_TASK DIRECTIONS_.
Please repeat the lines below, exactly and only, from the one that holds "Screen dimensions: 1377x915" through the one that holds "Task: Click the 'VMALL".

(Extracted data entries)
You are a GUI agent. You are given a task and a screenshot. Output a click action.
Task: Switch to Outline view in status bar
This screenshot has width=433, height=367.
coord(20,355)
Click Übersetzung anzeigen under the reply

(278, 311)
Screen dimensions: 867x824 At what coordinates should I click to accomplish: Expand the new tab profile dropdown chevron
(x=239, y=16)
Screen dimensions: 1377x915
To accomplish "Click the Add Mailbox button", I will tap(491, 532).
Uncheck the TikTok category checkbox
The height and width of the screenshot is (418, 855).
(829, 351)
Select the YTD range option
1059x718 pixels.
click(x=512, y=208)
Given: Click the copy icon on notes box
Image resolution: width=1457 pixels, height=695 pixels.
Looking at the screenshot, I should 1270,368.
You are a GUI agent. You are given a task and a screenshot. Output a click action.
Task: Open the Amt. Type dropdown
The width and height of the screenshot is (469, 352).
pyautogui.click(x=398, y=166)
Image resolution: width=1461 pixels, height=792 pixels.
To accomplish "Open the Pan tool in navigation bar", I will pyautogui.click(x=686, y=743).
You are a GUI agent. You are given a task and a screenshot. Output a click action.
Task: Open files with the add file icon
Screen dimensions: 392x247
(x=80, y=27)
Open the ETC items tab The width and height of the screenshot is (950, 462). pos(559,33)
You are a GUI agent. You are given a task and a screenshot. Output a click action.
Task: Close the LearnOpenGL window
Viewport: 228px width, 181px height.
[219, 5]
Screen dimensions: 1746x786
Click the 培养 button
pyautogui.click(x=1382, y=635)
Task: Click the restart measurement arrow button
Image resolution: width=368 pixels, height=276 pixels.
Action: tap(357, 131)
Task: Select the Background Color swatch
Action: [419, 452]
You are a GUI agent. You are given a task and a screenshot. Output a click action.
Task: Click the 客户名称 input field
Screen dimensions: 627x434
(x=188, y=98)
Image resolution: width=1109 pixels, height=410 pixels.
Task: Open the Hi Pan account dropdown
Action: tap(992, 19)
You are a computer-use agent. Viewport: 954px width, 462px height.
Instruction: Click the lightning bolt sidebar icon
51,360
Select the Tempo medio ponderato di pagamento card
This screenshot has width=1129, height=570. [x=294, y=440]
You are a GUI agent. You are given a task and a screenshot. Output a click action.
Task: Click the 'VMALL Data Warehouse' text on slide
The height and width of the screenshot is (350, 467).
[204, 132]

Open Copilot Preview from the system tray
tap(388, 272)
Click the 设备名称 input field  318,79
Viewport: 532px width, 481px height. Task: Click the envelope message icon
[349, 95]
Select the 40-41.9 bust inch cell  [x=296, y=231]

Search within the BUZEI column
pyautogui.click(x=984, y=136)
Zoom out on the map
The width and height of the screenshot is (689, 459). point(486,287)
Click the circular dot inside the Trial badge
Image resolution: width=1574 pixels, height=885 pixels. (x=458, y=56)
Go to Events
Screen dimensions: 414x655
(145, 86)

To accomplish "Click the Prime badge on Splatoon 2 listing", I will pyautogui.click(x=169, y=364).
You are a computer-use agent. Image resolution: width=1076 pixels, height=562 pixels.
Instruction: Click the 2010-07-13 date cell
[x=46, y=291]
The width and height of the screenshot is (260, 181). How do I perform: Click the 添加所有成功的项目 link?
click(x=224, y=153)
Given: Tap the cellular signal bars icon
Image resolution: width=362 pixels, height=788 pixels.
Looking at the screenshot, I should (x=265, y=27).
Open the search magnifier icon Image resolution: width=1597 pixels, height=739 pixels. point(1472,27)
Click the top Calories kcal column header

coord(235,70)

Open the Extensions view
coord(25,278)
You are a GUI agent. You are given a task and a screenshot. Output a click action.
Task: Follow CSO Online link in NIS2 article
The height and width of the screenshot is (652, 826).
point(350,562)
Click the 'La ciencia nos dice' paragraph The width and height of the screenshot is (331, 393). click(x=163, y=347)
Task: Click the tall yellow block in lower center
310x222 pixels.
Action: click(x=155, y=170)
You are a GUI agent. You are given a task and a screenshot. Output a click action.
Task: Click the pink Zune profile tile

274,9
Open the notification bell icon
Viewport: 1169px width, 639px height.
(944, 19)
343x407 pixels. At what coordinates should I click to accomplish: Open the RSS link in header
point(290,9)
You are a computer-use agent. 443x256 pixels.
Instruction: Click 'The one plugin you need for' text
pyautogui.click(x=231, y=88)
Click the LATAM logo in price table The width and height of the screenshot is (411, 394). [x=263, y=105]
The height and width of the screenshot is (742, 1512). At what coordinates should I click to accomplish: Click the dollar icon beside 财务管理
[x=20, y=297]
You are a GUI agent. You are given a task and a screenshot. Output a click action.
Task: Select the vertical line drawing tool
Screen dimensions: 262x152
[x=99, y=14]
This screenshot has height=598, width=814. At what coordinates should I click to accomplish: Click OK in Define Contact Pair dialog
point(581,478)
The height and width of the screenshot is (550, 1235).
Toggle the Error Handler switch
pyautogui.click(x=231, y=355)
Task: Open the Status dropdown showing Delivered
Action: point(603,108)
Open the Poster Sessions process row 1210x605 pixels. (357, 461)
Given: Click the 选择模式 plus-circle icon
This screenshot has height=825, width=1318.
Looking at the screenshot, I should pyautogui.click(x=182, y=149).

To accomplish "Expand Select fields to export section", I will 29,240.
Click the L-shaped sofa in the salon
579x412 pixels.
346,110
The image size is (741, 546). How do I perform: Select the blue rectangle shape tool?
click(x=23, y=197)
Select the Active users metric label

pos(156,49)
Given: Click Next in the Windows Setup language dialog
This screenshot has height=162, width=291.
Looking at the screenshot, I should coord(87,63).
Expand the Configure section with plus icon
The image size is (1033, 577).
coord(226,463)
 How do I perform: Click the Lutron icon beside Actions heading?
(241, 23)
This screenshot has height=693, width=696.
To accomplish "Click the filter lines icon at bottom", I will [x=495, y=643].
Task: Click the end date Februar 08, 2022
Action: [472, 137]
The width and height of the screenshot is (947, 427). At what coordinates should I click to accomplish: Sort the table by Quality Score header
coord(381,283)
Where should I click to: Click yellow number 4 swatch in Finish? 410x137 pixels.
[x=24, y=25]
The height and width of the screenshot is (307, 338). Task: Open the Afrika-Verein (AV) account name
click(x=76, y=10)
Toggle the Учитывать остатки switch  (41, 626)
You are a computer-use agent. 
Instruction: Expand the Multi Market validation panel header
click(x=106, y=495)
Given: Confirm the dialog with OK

_REPLY TO THE EXERCISE_.
Screen dimensions: 1377x915
To accomplish "Click the Add Mailbox button", I will tap(491, 532).
Uncheck the TikTok category checkbox
The height and width of the screenshot is (418, 855).
(829, 351)
Select the YTD range option
1059x718 pixels.
click(x=512, y=208)
Given: Click the copy icon on notes box
Image resolution: width=1457 pixels, height=695 pixels.
Looking at the screenshot, I should 1270,368.
You are a GUI agent. You are given a task and a screenshot. Output a click action.
Task: Open the Amt. Type dropdown
The width and height of the screenshot is (469, 352).
pyautogui.click(x=398, y=166)
Image resolution: width=1461 pixels, height=792 pixels.
To accomplish "Open the Pan tool in navigation bar", I will pyautogui.click(x=686, y=743).
You are a GUI agent. You are given a task and a screenshot. Output a click action.
Task: Open files with the add file icon
Screen dimensions: 392x247
(x=80, y=27)
Open the ETC items tab The width and height of the screenshot is (950, 462). pos(559,33)
You are a GUI agent. You are given a task and a screenshot. Output a click action.
Task: Close the LearnOpenGL window
Viewport: 228px width, 181px height.
[219, 5]
Screen dimensions: 1746x786
Click the 培养 button
pyautogui.click(x=1382, y=635)
Task: Click the restart measurement arrow button
Image resolution: width=368 pixels, height=276 pixels.
Action: tap(357, 131)
Task: Select the Background Color swatch
Action: [419, 452]
You are a GUI agent. You are given a task and a screenshot. Output a click action.
Task: Click the 客户名称 input field
Screen dimensions: 627x434
(x=188, y=98)
Image resolution: width=1109 pixels, height=410 pixels.
Task: Open the Hi Pan account dropdown
Action: tap(992, 19)
You are a computer-use agent. Viewport: 954px width, 462px height.
Instruction: Click the lightning bolt sidebar icon
51,360
Select the Tempo medio ponderato di pagamento card
This screenshot has width=1129, height=570. [x=294, y=440]
You are a GUI agent. You are given a task and a screenshot. Output a click action.
Task: Click the 'VMALL Data Warehouse' text on slide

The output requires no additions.